Work required
Starting at the first line of the records below, transcribe each line exactly, ending with the line that contains "Click the Golf".

Data entries:
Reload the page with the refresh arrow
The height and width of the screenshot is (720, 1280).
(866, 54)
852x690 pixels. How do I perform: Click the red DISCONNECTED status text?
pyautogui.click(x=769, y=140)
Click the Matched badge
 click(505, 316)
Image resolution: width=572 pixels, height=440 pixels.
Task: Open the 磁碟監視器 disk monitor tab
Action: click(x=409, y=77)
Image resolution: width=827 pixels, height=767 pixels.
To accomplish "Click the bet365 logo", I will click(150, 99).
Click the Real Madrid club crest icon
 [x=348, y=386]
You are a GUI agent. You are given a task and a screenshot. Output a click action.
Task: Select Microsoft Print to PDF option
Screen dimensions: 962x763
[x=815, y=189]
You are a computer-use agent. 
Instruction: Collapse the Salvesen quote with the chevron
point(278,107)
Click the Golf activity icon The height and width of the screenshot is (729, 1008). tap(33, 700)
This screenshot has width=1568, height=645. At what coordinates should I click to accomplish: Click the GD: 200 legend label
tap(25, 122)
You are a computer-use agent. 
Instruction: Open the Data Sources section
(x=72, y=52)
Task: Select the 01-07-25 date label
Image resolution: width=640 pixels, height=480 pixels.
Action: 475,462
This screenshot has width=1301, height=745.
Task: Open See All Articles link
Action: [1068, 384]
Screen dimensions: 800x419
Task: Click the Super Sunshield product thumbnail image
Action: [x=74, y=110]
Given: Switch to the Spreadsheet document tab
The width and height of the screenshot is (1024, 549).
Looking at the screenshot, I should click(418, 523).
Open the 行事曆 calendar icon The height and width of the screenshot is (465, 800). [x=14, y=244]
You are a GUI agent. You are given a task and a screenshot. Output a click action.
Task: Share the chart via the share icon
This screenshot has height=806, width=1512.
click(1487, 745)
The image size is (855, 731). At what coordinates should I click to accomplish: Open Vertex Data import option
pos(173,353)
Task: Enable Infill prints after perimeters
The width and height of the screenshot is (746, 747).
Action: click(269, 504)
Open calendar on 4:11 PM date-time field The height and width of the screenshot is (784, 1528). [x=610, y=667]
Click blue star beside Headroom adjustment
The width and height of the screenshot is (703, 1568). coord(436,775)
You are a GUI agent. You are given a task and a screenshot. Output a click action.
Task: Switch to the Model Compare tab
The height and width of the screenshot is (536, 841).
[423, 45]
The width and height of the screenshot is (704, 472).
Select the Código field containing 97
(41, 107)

Exercise result
Reload the page with the refresh arrow
The height and width of the screenshot is (720, 1280).
(866, 54)
852x690 pixels. How do I perform: Click the red DISCONNECTED status text?
pyautogui.click(x=769, y=140)
Click the Matched badge
 click(505, 316)
Image resolution: width=572 pixels, height=440 pixels.
Task: Open the 磁碟監視器 disk monitor tab
Action: click(x=409, y=77)
Image resolution: width=827 pixels, height=767 pixels.
To accomplish "Click the bet365 logo", I will click(150, 99).
Click the Real Madrid club crest icon
 [x=348, y=386]
You are a GUI agent. You are given a task and a screenshot. Output a click action.
Task: Select Microsoft Print to PDF option
Screen dimensions: 962x763
[x=815, y=189]
You are a computer-use agent. 
Instruction: Collapse the Salvesen quote with the chevron
point(278,107)
Click the Golf activity icon The height and width of the screenshot is (729, 1008). tap(33, 700)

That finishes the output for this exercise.